What you have to do
Write out every line of the material exactly as it appears.

Available records
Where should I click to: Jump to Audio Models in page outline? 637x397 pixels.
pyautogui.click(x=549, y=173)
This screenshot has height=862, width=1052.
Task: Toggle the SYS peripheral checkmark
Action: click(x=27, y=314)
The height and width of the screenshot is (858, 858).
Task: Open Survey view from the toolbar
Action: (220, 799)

Solution for this problem
Where should I click to: Jump to Audio Models in page outline? 637x397 pixels.
pyautogui.click(x=549, y=173)
This screenshot has height=862, width=1052.
Task: Toggle the SYS peripheral checkmark
Action: click(x=27, y=314)
The height and width of the screenshot is (858, 858).
Task: Open Survey view from the toolbar
Action: (220, 799)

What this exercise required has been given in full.